* Exercise *
Rewrite everything from the line containing "Play the Ultimate Itinerary Lake Tahoe video" down to the end of the records, changing "video" to "trailer" and leaving all else as it stands. Omit the pictures from your answer.

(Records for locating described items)
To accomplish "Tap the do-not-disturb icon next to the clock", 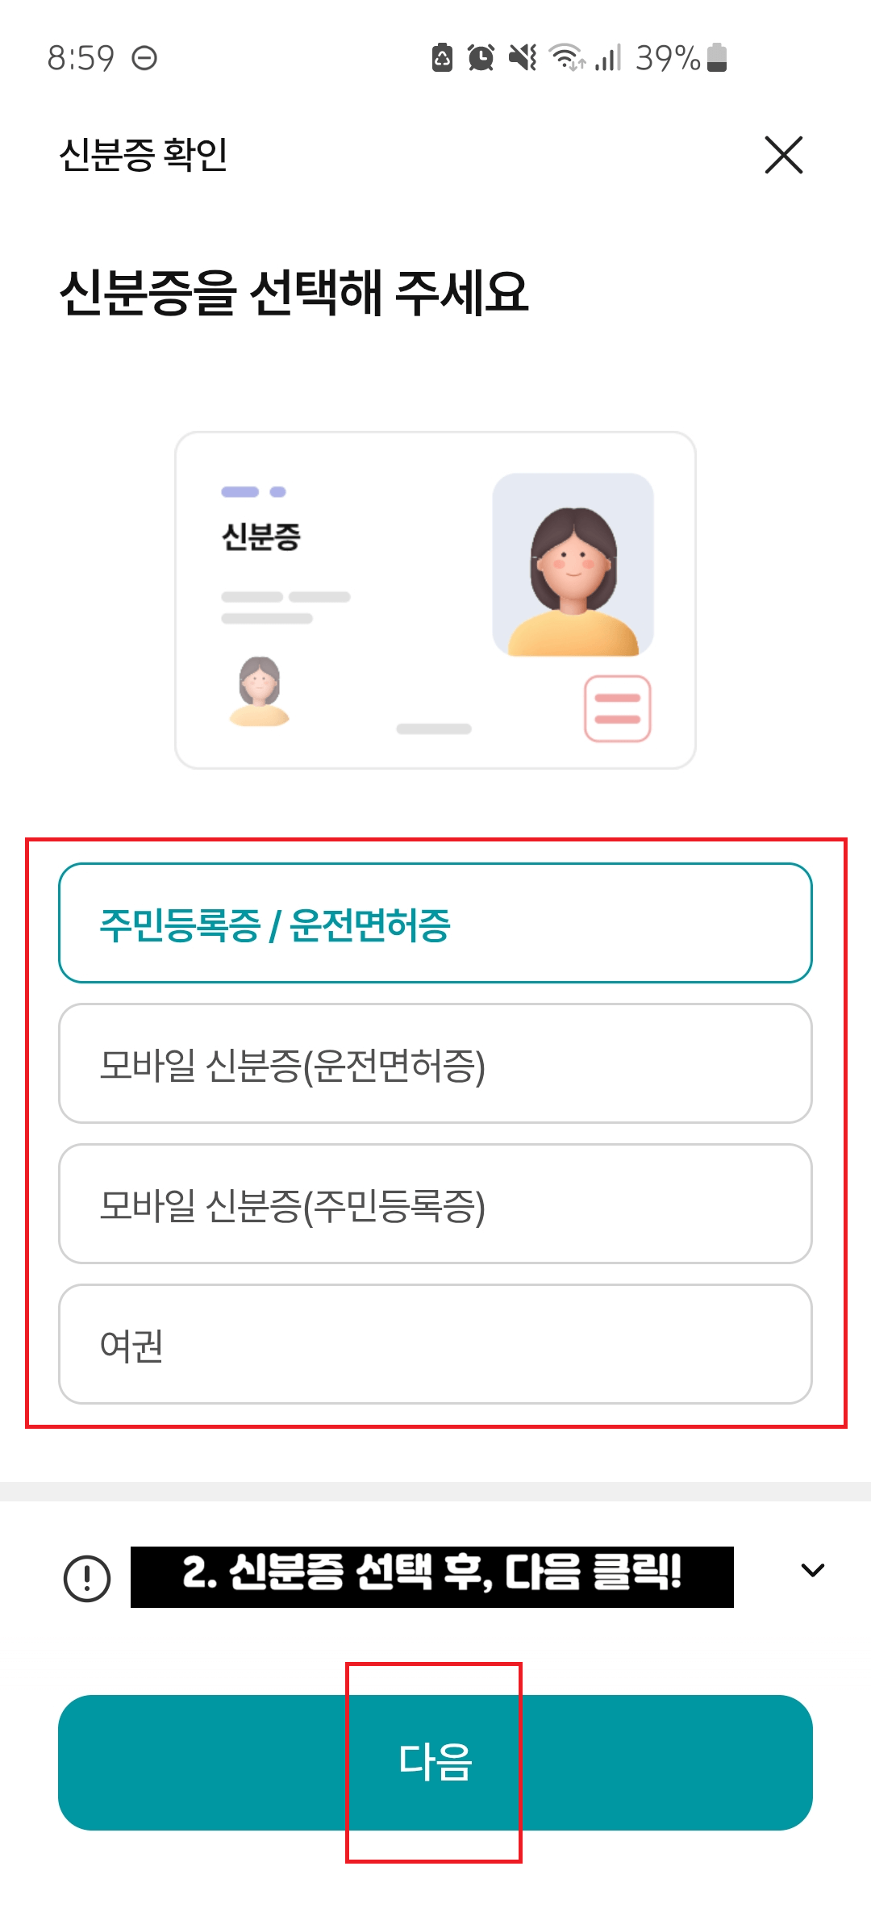I will [x=145, y=57].
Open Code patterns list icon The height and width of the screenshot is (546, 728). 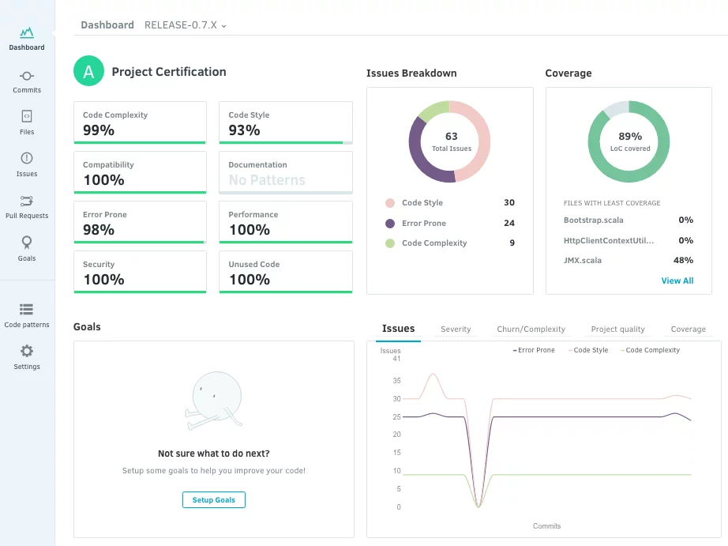click(27, 309)
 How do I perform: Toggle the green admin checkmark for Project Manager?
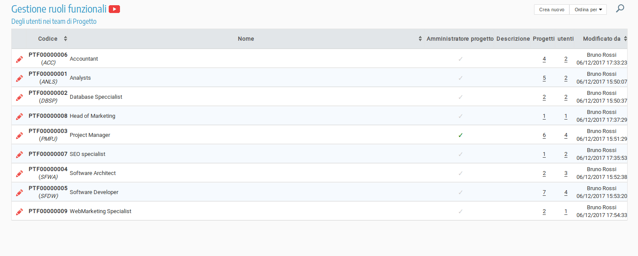460,135
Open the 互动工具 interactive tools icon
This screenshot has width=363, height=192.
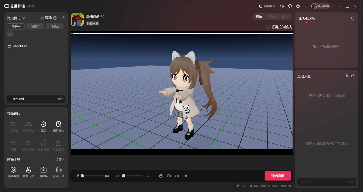(x=59, y=172)
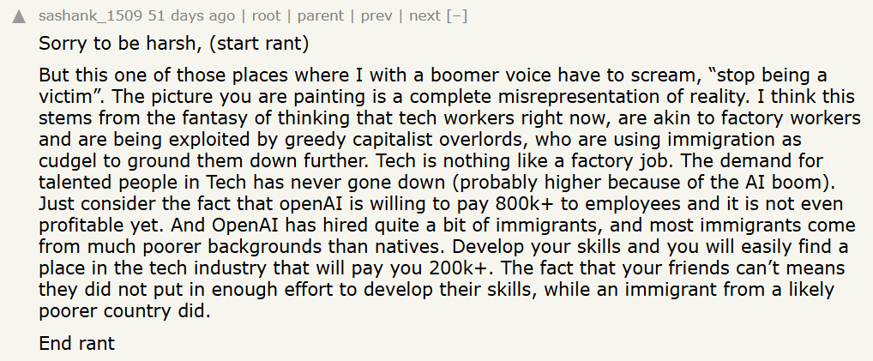Click the word 'cudgel'
This screenshot has height=361, width=873.
[x=66, y=161]
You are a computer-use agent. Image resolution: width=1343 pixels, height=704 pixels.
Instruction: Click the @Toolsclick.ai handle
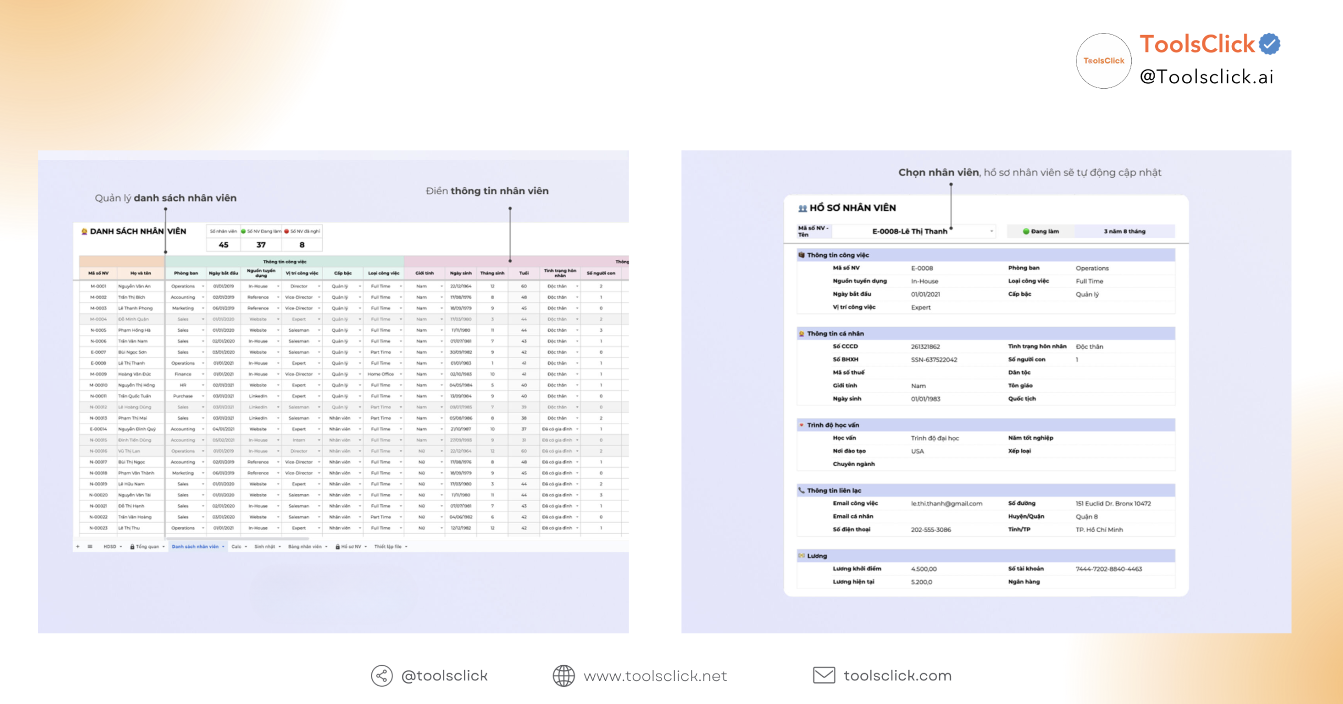1207,78
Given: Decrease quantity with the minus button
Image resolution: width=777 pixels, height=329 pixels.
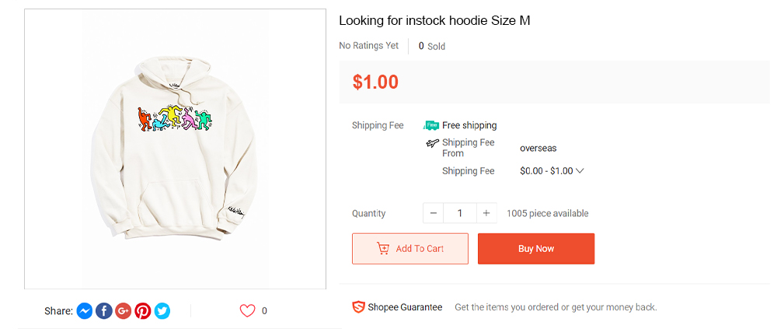Looking at the screenshot, I should pyautogui.click(x=434, y=213).
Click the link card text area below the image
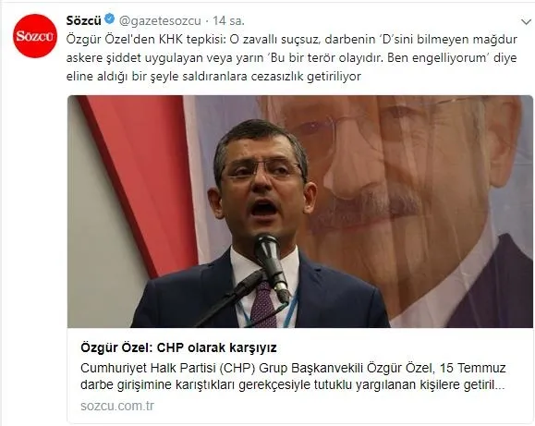 click(300, 375)
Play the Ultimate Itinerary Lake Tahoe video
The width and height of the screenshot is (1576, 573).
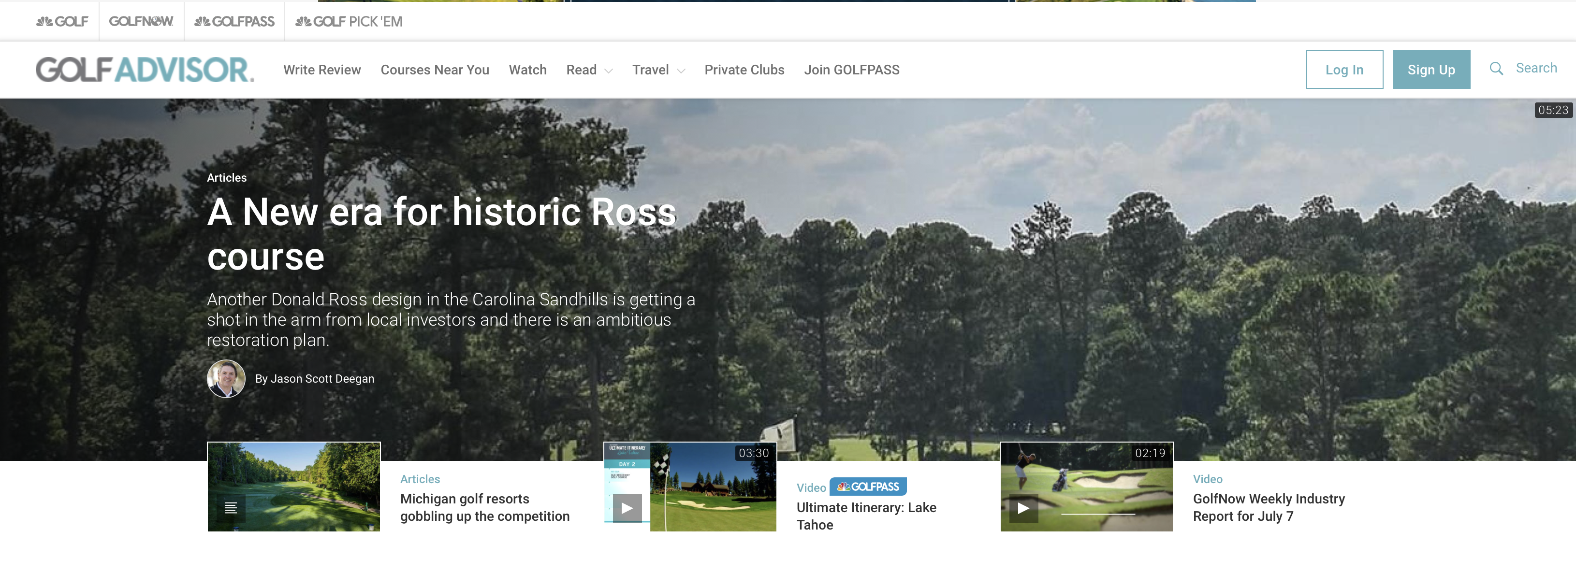tap(627, 508)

* Task answer *
Play the Ultimate Itinerary Lake Tahoe trailer
The width and height of the screenshot is (1576, 573).
tap(627, 508)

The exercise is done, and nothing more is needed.